Mike and I watched the swirling snows of Nemo that Friday afternoon, curled up on the couch in front of a roaring fire. Carole King radio played on Pandora over the stereo. We each had a glass of tequila splashed with Cointreau, in which floated a few wedges of three-week-old lime. Ahhh, the benefits of an empty nest! It was a fine afternoon for a storm.

We relaxed as we soaked up the warmth of the fire and the liquor.  And then…I couldn’t breathe.  I began to blow my nose.  My throat was on fire, and I began to sneeze. I wanted to amputate my head.

Not knowing where to turn to ease my misery, I grabbed my laptop so I could let the world know how miserable I was, and my spirits were lifted when I saw an email from my daughter in Abu Dhabi.  The subject of her email was: “Check out this article…you guys are right…duh.”
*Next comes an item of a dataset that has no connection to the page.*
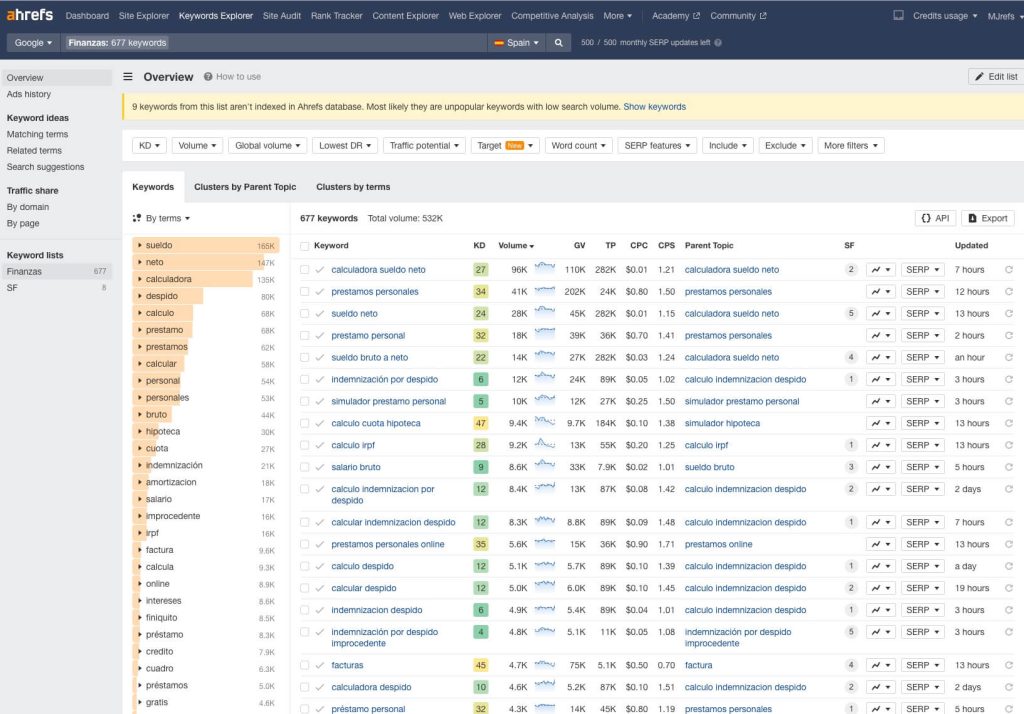Open the KD filter dropdown
1024x714 pixels.
coord(149,146)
I perked right up.  Screw the cold!  My kid thought we were “right”!  And she was reading the LA Times!

I immediately clicked through to the link in her email.  It was to an article that had appeared on February 6, 2013 in the LA Times Health section,  The article was about incompatible drinking and divorce, and sure enough, it confirmed we were right.

The LA Times article focused on a Norwegian study of 19,977 married couples (which, of course, begged the question, “couldn’t they have gotten 23 more?”) that proved that spouses who consumed roughly the same amount of alcohol (“compatible” drinkers) were less likely to divorce than pairs where one partner was a heavy drinker and the other was not. (Interestingly, the study indicated it was worse if the woman was the drinker and the man was not.)
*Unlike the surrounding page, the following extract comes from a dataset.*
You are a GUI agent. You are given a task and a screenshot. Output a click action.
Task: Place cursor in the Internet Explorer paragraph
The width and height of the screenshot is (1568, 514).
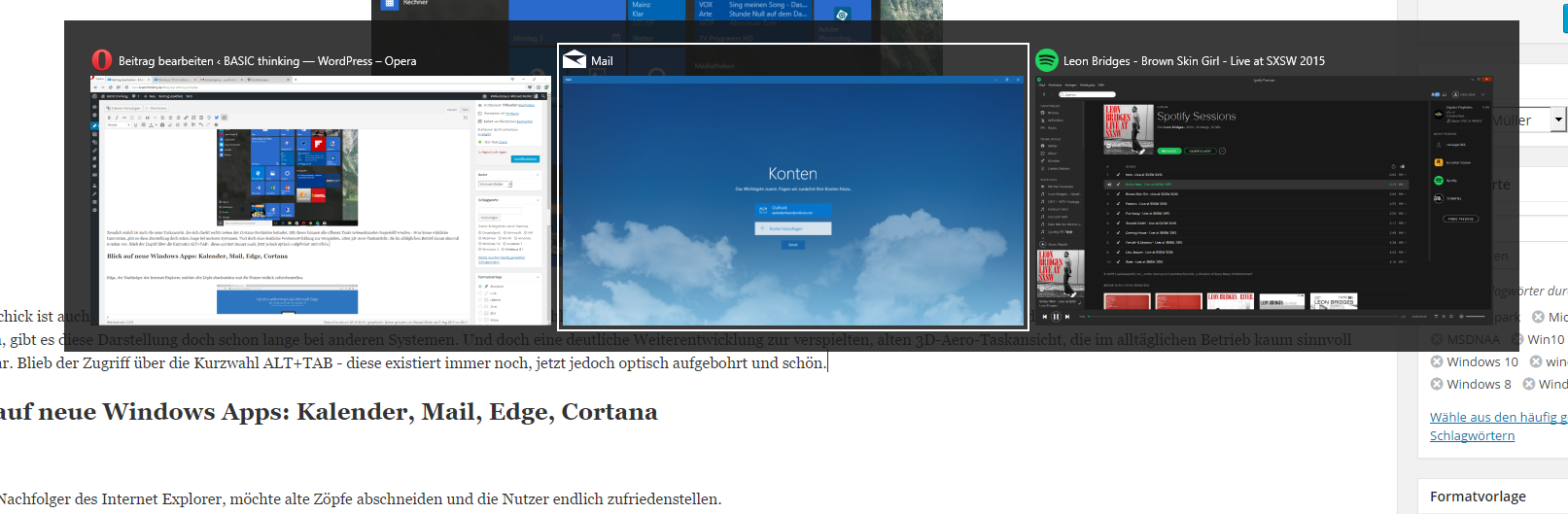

I asked Mike to freshen our drinks in celebration, because we were so very ahead of the (LA) times; we have been talking about this “compatible drinking” theory with family and friends for decades.  Many moons ago, without spending a dime on research (unless you factor in the cost of the alcohol) my brilliant husband came up with the Law of Equivalent Drinking, or as we call it, LED (not to be confused with Light Emitting Diode).  We could have saved them a lot of money if they had just asked us.

LED, or the Law of Equivalent Drinking, as Mike explained it one night over a round of martinis with friends, provides that everyone–married or not- gets along best with people who drink roughly the same amount. Having legal backgrounds, we called it a law and not a theory.  Besides, TED would be taken soon enough–though ironically, this indeed has proved to be an Idea Worth Spreading.   We toasted to shedding the light on LED the night of Mike’s epiphany, and have done so with friends many times since.
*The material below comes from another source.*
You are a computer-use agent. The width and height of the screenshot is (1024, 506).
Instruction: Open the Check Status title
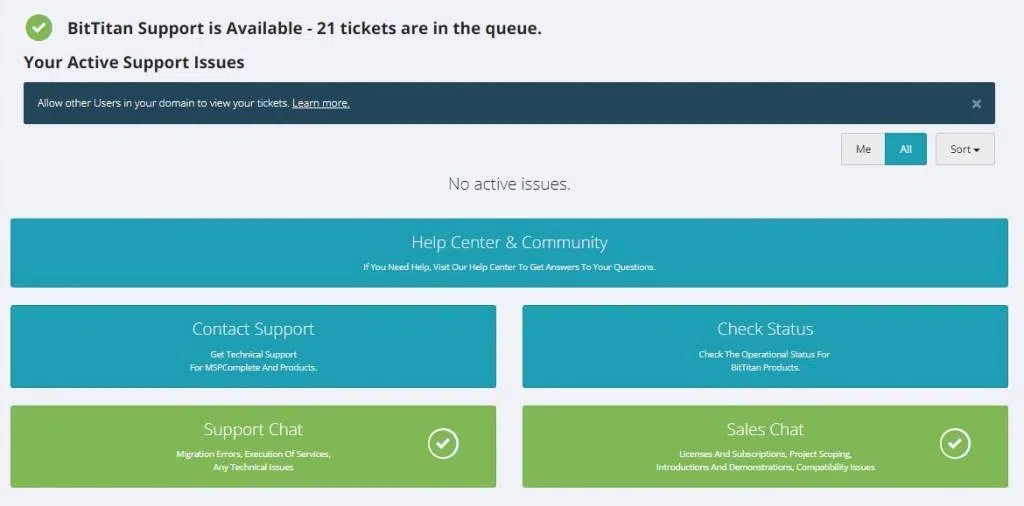[x=765, y=329]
The fact is, we tend to gravitate toward, and get along best with, people who drink like we do–and we know others do too. Mike enjoys the company of men who can appreciate a fine scotch.  We like to share a bottle of wine with dinner.  We like to see the excitement in our friends’ faces when we bring over an oversized glass container of fruit-infused vodka.  We like to start our Saturday night out with a martini.  It’s ok if it’s dirty, but if you pass altogether, it changes the mood.

Like any law, LED has its exceptions.  I have a few wonderful girlfriends that are truly special to me- even though they order a diet coke instead of a glass of wine at dinner.  I get that some people do not like to drink.  I get that some people cannot have a drink and of course I respect that.   But on the whole, I’m just sayin’….we spend an awful lot of time with people who drink like we do.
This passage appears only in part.